Dear Spinal Cord reader,

We are happy with the continuous good performance of the journal. Last year we saw a higher than ever number of citations (529!). This has maintained our good impact factor despite the much larger number of manuscripts (293) published in the last two years. Thank you all for this very nice result. It reflects how Spinal Cord is of interest to all involved in our field.

The review of this month tried to identify changes in subjective quality of life (QoL) as one ages with a spinal cord injury (SCI). Sakakibara et al. found that regardless of chronologic age, individuals with relatively new SCI have the potential to improve their QoL, and keep it high and stable over time. More longitudinal research with greater methodological and measurement rigour is needed to corroborate the findings and conclusions of this review.

Phillips et al. describe how increasing age and being on Medicaid significantly decreased the likelihood of returning to productive activities/ employment. Being white, and having a higher median income significantly increased this probability.

Krause and Saunders evaluated if, even after controlling for health and severity of disability, the coefficients for smoking and income are significant related to mortality after SCI. They were found to exceed that reported previously within the general population. The importance of these factors may be magnified after severe disability, even though life expectancy is already greatly diminished in this population.

Herbert et al. demonstrated that the incidence of contracture in major joints one year after spinal cord injury ranges from 11 to 43%. The ankle, wrist and shoulder are most commonly affected. It is difficult to accurately predict those susceptible to contracture soon after injury.

Sawatsky et al. made a pilot prospective pre and post intervention study, aiming to determine whether a dynamic standing program using the Segway Personal Transporter results in any measurable physiological effects in individuals with spinal cord injury (SCI) using both qualitative and quantitative measures of spasticity, pain and fatigue. The results suggest that this dynamic standing may be effective for short-term spasticity reduction and decreased pain and fatigue.

Smit et al. studied the effects of electrical-induced activation of hamstring and gluteal muscles versus gluteal muscles only on sitting pressure distribution in individuals with a spinal cord injury (SCI). Both protocols gave pressure relief from the ischial tuberosities interface pressure but activation of both resulted in better IT pressure reduction in sitting individuals. Here may be a preventive role for pressure ulcers.
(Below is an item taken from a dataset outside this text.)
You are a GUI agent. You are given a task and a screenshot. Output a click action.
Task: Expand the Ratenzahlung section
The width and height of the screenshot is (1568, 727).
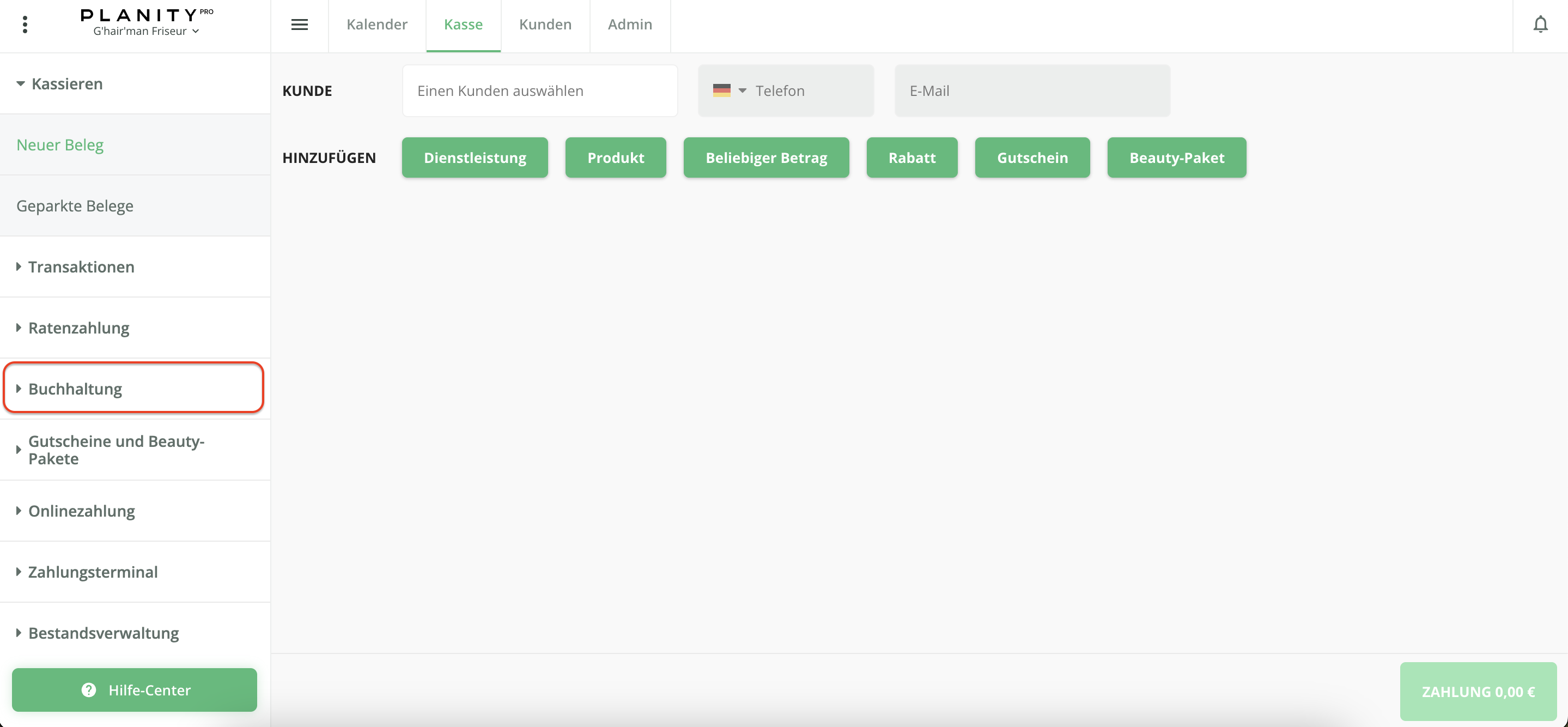[78, 328]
Abreu et al. evaluated efficacy of the Postural Assessment Software PAS/SAPO and compared foam, gel cushions and with no cushion. The different types of cushions did not alter the sitting posture, but individuals with SCI showed worse postural alignment than the healthy individuals.
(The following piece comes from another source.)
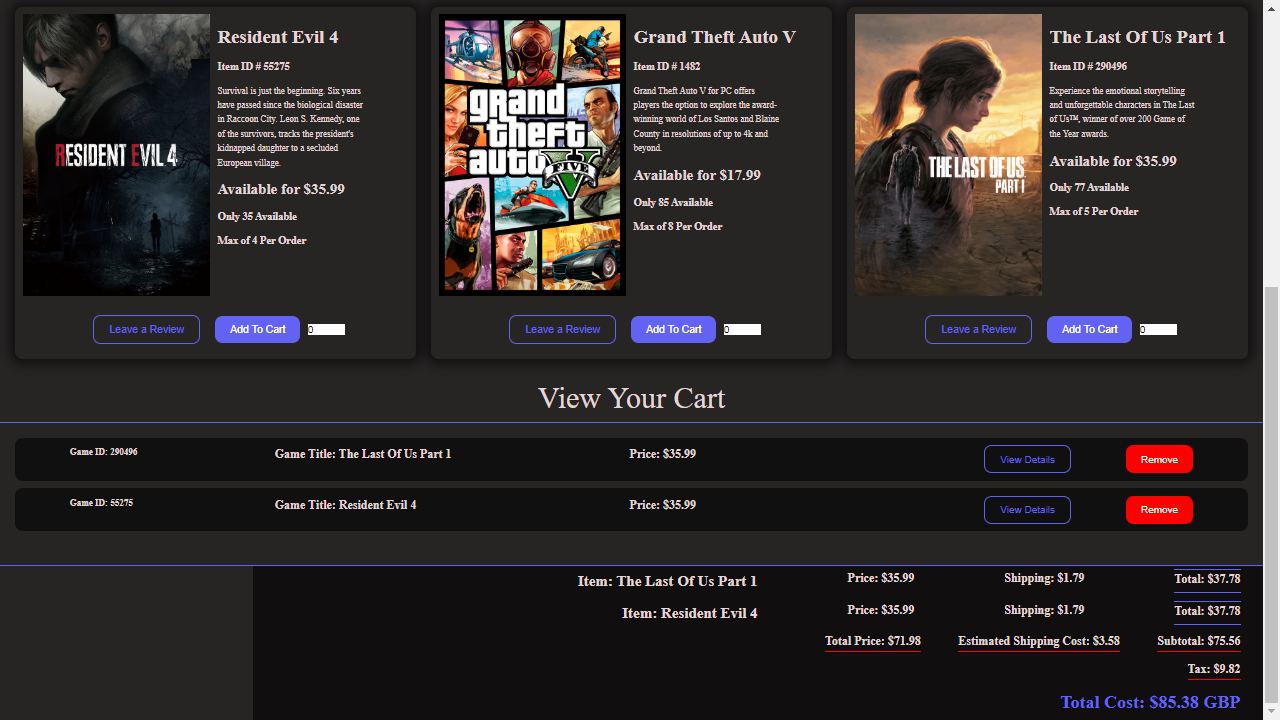Add Grand Theft Auto V to cart
This screenshot has height=720, width=1280.
pos(673,329)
Onose et al. assessed feasibility of Electroencephalography-based Brain Computer Interface (EEG-BCI)’s use for reaching/grasping assistance in tetraplegics, through a robotic arm. Limited but real potential for self-assistance in chronic tetraplegics was found, mainly related to spectral density in the beta range, positively (increasing therewith) and to AIS sensory score (negatively). Health conditions, pain interference and participation seemed to be the areas of biopsychosocial functioning that are substantially influenced by SCI. Potential buffering resources seem to be diminished in persons with SCI. In rehabilitation practice, prevention of secondary conditions, treatment of pain, enhancement of participation and strengthening resources should be addressed.

There are interesting letters and replies, showing an active interaction between authors and readers. Also two interesting case reports. Enjoy this issue.